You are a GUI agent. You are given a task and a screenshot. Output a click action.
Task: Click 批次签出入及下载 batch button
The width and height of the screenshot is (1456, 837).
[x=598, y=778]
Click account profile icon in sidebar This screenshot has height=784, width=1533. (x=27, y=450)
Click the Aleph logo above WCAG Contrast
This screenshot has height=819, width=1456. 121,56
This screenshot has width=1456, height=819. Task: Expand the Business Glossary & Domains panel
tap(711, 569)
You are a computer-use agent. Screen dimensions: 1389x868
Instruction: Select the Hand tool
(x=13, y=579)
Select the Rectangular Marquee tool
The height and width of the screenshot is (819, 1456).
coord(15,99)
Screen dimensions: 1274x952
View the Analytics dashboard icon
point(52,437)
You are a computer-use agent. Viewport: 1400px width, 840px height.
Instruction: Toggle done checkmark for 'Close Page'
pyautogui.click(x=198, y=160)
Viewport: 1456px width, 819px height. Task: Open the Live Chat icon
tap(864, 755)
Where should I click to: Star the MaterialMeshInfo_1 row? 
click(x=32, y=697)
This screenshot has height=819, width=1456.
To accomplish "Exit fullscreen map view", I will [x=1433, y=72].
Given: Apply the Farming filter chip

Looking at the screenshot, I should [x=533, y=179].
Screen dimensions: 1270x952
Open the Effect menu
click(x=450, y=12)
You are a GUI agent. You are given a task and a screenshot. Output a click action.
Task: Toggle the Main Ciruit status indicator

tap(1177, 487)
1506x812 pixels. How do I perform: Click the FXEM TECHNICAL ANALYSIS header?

-------

Task brief.
Every entry is to be transcribed exactly as it stands.

Solution to this problem.
You are a GUI agent. You are given a task and a screenshot. Output a click action.
Task: Click 批次签出入及下载 batch button
The width and height of the screenshot is (1456, 837).
[x=598, y=778]
Click account profile icon in sidebar This screenshot has height=784, width=1533. (x=27, y=450)
Click the Aleph logo above WCAG Contrast
This screenshot has height=819, width=1456. 121,56
This screenshot has width=1456, height=819. Task: Expand the Business Glossary & Domains panel
tap(711, 569)
You are a computer-use agent. Screen dimensions: 1389x868
Instruction: Select the Hand tool
(x=13, y=579)
Select the Rectangular Marquee tool
The height and width of the screenshot is (819, 1456).
coord(15,99)
Screen dimensions: 1274x952
View the Analytics dashboard icon
point(52,437)
You are a computer-use agent. Viewport: 1400px width, 840px height.
Instruction: Toggle done checkmark for 'Close Page'
pyautogui.click(x=198, y=160)
Viewport: 1456px width, 819px height. Task: Open the Live Chat icon
tap(864, 755)
Where should I click to: Star the MaterialMeshInfo_1 row? 
click(x=32, y=697)
This screenshot has height=819, width=1456.
To accomplish "Exit fullscreen map view", I will [x=1433, y=72].
Given: Apply the Farming filter chip

Looking at the screenshot, I should [x=533, y=179].
Screen dimensions: 1270x952
Open the Effect menu
click(x=450, y=12)
You are a GUI agent. You are given a task and a screenshot. Output a click action.
Task: Toggle the Main Ciruit status indicator

tap(1177, 487)
1506x812 pixels. How do I perform: Click the FXEM TECHNICAL ANALYSIS header?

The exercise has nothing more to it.